Figure 4.

Effects of ambient O₂ on cell fusion and expression of fusion–related proteins in primary human peri-term villous cytotrophoblast cell cultures. (A) Expression of fusion-associated genes using semi-quantitative RT-PCR under various O₂ conditions. Gels have been cropped exactly as in Fig. 3A for clarity, conciseness and comparison. (B) Detection of SUPYN protein by a SUPYN-specific ELISA. Data represent relative fold change compared with 3 H timepoint. Experiments were performed using 4 independent placenta samples, each in duplicate. Statistical analysis was performed using the Mann Whitney U test with Bonferroni correction. Values represent means ± SDs (n = 4). Statistical significance (*p < 0.05, **p < 0.01) compared with the 20% O₂ condition at each time point. (C) Fusion indices for cells grown under 2% to 20% O₂ conditions. 4 independent microscopic views were used to calculate fusion rates and paired-t-tests were used for statistical analysis.
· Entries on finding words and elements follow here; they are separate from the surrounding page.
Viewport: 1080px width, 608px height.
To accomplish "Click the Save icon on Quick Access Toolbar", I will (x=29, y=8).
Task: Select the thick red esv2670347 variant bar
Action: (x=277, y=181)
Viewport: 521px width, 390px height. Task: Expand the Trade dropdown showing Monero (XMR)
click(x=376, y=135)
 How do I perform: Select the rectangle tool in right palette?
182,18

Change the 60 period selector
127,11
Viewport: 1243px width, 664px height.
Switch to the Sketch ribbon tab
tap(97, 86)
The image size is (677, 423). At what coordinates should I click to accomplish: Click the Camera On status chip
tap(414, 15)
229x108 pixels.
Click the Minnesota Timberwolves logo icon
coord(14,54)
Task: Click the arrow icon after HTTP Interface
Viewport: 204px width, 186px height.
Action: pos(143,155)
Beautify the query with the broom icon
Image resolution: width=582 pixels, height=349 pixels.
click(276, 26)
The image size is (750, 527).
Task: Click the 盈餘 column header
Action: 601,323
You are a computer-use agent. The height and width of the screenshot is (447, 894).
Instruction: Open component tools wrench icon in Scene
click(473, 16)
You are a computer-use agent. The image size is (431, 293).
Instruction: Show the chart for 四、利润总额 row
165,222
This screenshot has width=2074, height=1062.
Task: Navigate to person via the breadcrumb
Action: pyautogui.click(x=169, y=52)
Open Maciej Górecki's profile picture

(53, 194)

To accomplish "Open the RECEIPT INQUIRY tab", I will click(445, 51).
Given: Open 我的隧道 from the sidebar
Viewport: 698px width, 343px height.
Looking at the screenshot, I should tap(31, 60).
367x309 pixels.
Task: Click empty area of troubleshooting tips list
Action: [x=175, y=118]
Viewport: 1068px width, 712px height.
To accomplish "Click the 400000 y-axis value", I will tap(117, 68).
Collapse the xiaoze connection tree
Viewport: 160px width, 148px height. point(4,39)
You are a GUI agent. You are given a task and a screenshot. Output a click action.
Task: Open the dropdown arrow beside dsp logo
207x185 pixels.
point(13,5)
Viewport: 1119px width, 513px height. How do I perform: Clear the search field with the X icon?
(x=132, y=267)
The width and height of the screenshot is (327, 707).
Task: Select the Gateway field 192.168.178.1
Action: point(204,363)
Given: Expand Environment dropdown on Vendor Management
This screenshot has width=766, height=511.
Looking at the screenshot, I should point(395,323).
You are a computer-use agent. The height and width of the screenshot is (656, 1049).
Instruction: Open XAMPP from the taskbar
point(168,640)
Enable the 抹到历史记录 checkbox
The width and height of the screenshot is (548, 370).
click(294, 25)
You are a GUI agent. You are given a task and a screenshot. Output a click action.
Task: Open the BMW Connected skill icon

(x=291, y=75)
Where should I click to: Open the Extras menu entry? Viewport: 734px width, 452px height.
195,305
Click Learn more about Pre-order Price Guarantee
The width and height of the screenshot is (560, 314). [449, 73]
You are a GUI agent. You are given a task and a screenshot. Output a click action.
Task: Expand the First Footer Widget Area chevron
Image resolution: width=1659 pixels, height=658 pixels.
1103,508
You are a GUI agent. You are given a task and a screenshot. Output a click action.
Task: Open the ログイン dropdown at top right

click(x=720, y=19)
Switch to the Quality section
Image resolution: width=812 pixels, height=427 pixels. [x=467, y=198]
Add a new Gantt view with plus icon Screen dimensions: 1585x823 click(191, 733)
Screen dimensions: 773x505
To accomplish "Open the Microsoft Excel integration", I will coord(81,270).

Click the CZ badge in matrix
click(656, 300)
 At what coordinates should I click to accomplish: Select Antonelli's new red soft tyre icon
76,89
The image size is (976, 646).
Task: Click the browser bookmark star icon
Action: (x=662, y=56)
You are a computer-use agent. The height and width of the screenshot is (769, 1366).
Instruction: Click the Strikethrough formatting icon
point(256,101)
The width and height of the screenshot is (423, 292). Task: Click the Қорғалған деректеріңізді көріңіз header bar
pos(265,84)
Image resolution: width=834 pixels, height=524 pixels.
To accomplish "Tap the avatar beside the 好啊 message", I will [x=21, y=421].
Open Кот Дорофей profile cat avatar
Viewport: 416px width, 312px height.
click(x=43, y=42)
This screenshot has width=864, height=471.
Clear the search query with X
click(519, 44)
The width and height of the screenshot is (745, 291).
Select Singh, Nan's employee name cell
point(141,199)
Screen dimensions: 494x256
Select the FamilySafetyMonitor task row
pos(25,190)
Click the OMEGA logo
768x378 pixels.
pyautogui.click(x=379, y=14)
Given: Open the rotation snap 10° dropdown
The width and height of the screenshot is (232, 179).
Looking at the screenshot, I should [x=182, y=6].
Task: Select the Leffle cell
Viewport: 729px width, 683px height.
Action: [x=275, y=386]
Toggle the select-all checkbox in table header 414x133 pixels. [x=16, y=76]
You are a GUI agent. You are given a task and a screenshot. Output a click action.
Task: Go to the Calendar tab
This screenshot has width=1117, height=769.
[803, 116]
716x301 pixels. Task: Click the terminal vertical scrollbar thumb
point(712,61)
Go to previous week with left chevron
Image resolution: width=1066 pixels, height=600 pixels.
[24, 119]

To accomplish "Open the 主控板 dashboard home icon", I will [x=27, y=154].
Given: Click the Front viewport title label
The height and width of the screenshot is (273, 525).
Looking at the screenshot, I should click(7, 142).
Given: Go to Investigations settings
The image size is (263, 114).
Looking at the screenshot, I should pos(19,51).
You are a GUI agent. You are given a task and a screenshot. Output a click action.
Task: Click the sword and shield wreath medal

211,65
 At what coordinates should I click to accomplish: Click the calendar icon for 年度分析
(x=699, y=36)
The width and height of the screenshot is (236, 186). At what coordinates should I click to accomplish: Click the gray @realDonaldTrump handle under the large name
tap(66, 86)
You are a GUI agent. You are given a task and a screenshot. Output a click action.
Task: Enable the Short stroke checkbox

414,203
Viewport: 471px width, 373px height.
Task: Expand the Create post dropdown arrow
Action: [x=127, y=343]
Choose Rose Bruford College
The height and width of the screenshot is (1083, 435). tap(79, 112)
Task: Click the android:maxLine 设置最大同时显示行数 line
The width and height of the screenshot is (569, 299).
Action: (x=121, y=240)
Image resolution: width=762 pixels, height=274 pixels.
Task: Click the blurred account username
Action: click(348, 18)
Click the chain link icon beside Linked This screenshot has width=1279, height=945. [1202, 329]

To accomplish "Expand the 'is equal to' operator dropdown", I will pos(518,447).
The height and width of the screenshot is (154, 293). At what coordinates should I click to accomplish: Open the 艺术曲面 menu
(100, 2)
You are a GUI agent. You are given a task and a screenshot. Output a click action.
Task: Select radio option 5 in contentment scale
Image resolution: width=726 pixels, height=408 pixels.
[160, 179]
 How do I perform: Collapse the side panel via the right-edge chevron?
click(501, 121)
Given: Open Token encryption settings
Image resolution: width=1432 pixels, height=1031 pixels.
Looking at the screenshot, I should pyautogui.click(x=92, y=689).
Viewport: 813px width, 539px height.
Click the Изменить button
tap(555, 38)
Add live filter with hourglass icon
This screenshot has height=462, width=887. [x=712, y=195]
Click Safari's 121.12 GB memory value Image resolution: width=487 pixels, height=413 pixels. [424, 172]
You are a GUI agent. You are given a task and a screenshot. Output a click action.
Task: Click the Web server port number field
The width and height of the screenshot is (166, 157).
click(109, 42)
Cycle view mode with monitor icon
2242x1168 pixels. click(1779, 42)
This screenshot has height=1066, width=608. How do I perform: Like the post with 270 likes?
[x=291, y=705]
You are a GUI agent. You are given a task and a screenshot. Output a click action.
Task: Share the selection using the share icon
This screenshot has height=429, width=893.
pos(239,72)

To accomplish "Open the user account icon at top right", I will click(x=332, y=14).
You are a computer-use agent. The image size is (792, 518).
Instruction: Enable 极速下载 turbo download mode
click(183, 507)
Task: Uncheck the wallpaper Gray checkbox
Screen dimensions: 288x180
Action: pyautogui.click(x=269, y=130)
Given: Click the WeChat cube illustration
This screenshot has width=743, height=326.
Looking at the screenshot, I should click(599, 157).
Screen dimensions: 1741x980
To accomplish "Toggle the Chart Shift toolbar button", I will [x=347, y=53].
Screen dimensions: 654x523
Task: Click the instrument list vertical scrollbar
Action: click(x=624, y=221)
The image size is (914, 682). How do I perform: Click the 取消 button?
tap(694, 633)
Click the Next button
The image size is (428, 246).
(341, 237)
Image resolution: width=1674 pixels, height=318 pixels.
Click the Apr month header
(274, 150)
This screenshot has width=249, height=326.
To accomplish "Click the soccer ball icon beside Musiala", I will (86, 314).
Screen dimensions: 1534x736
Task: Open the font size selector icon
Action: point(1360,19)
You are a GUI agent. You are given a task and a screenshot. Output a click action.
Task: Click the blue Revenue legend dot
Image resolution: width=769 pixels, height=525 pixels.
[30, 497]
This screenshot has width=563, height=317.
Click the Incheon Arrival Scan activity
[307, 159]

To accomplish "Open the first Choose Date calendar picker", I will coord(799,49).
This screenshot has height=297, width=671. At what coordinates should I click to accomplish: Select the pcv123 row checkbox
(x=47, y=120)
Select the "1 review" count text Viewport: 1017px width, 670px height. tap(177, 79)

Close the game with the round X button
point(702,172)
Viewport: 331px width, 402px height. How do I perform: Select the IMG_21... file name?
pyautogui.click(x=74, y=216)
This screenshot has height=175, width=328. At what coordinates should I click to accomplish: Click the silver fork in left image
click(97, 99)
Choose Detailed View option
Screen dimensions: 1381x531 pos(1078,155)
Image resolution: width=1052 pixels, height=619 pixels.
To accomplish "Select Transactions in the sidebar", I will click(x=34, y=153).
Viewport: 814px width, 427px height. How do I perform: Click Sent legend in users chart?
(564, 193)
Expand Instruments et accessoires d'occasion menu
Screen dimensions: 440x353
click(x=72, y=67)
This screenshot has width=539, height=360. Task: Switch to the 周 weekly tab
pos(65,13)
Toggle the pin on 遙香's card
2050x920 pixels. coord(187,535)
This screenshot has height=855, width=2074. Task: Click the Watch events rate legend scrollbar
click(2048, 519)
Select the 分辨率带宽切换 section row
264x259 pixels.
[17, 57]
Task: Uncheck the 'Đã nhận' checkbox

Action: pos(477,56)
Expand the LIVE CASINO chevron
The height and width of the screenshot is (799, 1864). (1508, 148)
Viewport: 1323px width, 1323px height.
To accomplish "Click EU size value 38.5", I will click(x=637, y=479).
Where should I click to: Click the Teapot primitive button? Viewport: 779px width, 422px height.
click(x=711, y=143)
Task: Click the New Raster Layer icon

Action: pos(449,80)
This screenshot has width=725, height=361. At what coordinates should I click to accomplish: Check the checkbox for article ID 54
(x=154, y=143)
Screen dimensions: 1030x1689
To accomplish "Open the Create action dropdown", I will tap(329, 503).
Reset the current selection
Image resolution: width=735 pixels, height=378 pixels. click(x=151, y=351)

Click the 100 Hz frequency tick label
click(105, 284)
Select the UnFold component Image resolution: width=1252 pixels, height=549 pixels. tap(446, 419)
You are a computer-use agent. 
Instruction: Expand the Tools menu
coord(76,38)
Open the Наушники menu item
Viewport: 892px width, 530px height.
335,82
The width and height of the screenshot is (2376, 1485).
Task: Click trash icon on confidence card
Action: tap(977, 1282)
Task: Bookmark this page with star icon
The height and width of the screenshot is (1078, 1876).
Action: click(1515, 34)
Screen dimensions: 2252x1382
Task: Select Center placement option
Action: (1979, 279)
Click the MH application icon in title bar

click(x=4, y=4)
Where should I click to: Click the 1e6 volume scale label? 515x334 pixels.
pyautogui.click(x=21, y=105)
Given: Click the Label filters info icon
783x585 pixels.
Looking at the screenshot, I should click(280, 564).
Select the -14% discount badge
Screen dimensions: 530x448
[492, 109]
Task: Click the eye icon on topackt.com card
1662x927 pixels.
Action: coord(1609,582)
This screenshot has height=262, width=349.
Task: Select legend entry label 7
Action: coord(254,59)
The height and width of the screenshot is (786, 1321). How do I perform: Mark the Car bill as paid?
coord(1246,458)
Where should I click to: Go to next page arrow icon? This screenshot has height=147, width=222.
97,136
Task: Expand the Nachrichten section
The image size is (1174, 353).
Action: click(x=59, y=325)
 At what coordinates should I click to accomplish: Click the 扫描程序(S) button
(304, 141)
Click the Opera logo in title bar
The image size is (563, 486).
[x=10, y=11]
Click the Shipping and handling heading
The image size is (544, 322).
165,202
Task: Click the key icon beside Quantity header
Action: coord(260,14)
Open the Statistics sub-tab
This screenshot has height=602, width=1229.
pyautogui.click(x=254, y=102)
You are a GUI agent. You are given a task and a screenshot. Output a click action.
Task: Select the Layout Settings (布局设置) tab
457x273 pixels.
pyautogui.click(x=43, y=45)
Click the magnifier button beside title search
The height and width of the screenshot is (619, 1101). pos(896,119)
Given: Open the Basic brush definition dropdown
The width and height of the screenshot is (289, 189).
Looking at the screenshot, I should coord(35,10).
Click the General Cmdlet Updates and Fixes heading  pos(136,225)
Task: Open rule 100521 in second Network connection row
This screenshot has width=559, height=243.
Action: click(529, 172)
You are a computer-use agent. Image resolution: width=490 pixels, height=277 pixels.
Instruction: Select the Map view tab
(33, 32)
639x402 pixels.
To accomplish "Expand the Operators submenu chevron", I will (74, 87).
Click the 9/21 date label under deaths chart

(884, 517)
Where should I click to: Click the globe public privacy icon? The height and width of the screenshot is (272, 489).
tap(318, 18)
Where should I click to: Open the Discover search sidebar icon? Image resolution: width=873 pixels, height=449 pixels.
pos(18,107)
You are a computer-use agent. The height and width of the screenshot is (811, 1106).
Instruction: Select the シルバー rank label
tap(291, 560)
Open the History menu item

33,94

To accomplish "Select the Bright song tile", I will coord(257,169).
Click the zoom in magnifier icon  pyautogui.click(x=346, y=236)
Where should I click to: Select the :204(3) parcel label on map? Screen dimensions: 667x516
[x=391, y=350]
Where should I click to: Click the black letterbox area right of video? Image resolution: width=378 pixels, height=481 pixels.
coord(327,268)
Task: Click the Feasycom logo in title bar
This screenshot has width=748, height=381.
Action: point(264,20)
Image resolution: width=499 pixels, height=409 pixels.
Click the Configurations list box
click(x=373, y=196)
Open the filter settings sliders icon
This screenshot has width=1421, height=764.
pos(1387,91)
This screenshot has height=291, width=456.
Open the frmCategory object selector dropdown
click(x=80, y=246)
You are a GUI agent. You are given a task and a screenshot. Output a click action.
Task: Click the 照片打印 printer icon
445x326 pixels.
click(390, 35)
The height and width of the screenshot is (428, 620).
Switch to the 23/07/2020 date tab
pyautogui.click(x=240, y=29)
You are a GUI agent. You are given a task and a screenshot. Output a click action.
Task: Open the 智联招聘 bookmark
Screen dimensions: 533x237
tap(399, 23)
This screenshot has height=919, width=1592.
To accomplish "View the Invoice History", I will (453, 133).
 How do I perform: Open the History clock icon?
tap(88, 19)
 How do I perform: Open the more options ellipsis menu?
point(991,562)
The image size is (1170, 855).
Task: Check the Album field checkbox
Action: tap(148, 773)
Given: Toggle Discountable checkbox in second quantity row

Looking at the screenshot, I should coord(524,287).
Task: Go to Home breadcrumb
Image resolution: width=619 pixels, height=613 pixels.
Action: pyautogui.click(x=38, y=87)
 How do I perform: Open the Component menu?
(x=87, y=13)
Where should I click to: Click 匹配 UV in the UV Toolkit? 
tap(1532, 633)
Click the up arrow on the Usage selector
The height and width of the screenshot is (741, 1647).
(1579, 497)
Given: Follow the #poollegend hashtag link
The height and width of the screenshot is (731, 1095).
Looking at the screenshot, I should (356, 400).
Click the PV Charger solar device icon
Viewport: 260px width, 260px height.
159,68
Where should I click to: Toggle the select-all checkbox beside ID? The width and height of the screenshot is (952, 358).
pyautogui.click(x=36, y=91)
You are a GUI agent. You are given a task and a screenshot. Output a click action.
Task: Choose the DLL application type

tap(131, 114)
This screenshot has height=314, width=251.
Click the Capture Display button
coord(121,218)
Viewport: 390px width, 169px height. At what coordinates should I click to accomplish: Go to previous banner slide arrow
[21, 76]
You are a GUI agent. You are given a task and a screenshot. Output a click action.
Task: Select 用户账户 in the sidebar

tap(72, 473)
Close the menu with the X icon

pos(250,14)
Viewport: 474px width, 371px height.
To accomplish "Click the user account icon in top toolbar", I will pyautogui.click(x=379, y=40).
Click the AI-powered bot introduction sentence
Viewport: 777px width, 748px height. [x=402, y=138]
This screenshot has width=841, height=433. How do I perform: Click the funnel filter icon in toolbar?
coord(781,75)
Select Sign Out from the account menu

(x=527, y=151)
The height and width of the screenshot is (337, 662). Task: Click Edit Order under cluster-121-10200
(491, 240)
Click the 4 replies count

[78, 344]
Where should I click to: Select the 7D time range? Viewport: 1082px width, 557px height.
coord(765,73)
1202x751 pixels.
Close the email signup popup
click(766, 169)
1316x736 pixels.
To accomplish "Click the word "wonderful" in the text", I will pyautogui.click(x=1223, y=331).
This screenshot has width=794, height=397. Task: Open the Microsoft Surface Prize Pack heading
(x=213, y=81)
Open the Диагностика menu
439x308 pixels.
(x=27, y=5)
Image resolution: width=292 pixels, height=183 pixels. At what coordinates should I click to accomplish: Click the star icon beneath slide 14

Values represent means ± SDs (n = 4) Statistical significance (*p < 0.05) compared with the 2% O₂ condition. (D) Expression of SUPYN protein in primary cytotrophoblast cells cultured for 96 H in various O₂ environments. Fluorescence immunocytochemistry analyses show an overlay with SUPYN protein (red), E-cadherin (green) and nucleus (blue). The scale bar = 50 micrometers. ASCT2–Alanine, Serine, Cysteine Transporter 2, the syncytin 1 receptor; MFSD2–major facilitator superfamily domain-containing protein 2, the syncytin 2 receptor; hCG–human chorionic gonadotropin.